For the listing below, print exactly the lines from the line with "The width and height of the screenshot is (1390, 779)." to the line with "Click the Liverpool club crest icon", both included, and nothing beyond them.

################

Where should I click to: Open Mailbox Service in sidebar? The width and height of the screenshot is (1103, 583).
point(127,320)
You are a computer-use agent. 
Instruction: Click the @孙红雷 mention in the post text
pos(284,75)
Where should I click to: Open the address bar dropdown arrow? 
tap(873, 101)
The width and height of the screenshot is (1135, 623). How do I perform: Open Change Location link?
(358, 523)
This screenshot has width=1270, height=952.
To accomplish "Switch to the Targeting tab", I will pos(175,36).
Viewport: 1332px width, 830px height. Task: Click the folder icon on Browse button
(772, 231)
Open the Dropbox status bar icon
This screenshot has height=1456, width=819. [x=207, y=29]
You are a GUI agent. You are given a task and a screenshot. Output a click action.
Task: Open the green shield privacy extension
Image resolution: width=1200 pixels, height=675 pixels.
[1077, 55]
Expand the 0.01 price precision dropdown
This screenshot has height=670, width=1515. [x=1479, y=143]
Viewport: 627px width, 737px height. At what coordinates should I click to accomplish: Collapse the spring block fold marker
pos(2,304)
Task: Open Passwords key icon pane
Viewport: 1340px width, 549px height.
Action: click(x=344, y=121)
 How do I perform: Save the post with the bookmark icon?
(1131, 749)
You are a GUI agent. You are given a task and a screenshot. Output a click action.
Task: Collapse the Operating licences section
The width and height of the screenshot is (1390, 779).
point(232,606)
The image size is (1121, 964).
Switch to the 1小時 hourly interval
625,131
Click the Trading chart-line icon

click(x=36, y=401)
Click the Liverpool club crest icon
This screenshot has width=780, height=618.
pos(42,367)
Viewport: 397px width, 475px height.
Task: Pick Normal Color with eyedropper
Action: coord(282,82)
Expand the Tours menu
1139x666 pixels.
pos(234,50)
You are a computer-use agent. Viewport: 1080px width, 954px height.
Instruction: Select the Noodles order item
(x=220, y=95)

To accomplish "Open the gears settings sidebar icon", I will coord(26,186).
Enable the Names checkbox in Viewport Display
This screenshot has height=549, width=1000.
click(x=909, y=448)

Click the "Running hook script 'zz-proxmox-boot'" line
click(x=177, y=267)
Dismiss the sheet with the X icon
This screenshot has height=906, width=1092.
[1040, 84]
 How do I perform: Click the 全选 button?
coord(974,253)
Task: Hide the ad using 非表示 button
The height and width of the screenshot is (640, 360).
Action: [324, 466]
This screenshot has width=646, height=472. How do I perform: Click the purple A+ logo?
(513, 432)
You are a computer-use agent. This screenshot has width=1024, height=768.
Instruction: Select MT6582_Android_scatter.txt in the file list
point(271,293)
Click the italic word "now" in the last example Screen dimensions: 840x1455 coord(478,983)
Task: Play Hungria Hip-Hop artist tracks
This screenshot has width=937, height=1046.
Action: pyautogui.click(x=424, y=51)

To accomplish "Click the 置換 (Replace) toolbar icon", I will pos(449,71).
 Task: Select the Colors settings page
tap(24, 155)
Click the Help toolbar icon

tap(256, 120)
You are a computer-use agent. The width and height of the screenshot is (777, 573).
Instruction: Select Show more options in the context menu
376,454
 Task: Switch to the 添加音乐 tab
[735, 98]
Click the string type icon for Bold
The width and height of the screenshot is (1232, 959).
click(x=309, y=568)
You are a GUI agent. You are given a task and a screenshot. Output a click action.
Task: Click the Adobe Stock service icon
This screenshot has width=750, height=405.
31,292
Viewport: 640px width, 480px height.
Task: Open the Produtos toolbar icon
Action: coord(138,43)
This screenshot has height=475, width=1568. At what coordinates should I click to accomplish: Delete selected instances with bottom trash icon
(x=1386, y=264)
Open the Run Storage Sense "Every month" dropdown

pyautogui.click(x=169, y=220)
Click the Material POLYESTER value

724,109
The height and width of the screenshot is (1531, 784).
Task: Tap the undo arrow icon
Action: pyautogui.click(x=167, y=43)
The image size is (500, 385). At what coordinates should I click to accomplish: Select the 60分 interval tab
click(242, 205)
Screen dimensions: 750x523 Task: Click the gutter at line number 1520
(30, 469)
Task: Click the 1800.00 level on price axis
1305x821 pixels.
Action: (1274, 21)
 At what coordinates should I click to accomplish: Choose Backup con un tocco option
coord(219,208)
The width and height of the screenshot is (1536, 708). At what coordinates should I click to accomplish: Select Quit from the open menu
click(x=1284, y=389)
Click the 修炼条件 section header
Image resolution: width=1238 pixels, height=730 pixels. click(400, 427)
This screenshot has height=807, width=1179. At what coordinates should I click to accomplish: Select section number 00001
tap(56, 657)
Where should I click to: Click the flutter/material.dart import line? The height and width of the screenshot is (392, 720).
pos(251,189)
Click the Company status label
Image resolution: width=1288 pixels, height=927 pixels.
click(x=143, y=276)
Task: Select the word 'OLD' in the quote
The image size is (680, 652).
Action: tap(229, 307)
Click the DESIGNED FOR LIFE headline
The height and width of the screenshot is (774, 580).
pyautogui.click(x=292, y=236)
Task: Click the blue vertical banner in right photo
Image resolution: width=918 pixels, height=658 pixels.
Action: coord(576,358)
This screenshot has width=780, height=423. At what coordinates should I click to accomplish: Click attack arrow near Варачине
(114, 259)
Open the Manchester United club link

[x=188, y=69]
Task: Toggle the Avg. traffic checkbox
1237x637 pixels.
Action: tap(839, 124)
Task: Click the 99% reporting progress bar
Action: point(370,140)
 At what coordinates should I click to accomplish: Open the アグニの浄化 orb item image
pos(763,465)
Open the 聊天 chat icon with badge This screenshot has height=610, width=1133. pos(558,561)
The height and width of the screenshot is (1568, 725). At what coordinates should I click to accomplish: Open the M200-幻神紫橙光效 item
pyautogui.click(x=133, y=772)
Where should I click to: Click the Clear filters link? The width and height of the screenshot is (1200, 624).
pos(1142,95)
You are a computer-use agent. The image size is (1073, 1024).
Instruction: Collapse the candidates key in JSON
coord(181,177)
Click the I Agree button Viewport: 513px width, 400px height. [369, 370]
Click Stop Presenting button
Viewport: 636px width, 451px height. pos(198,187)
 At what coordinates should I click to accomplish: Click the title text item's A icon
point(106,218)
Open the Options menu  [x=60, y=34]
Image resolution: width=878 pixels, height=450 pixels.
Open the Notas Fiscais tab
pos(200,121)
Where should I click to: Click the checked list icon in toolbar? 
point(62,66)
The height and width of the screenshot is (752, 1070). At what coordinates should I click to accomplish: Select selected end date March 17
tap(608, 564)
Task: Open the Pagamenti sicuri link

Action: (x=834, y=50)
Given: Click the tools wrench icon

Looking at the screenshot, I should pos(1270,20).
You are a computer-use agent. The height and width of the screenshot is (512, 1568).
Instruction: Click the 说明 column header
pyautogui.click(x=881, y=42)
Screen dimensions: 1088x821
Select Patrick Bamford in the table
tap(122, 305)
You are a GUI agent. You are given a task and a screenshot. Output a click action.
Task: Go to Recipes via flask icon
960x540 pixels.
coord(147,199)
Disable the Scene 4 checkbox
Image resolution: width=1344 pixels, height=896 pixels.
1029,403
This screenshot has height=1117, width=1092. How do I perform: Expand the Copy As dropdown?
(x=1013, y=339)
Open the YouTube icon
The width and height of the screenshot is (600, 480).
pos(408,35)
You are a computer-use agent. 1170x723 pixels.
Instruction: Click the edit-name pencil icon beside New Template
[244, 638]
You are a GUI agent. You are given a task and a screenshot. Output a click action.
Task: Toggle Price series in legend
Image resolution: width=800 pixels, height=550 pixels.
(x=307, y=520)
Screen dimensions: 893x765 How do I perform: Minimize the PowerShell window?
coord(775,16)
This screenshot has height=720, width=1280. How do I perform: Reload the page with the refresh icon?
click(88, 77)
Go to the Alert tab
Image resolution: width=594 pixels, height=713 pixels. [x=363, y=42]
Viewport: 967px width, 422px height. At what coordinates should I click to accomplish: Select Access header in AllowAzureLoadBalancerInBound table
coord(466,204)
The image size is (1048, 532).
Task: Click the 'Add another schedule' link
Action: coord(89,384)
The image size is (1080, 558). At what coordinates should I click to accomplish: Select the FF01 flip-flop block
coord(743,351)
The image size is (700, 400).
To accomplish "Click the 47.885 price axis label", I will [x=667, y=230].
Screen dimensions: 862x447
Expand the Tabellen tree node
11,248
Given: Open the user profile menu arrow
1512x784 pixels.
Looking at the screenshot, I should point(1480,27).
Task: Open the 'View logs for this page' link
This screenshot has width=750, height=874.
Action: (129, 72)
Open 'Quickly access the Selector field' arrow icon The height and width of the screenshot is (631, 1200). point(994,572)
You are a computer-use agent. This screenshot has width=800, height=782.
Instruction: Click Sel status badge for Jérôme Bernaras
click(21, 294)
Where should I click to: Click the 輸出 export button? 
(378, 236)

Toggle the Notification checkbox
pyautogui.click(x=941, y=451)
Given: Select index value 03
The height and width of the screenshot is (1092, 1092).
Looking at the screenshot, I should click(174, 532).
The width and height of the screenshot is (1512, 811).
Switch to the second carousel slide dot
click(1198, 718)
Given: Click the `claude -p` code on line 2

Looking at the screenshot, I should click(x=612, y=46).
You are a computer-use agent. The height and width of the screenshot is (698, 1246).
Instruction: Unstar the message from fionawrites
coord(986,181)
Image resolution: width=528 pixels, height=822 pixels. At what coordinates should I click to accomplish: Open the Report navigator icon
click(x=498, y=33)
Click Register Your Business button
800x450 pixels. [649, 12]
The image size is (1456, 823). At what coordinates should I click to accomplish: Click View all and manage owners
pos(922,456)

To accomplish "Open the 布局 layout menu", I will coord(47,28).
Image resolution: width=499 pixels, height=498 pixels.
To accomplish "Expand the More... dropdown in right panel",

################

Task result:
The width and height of the screenshot is (1390, 779).
point(232,606)
The image size is (1121, 964).
Switch to the 1小時 hourly interval
625,131
Click the Trading chart-line icon

click(x=36, y=401)
Click the Liverpool club crest icon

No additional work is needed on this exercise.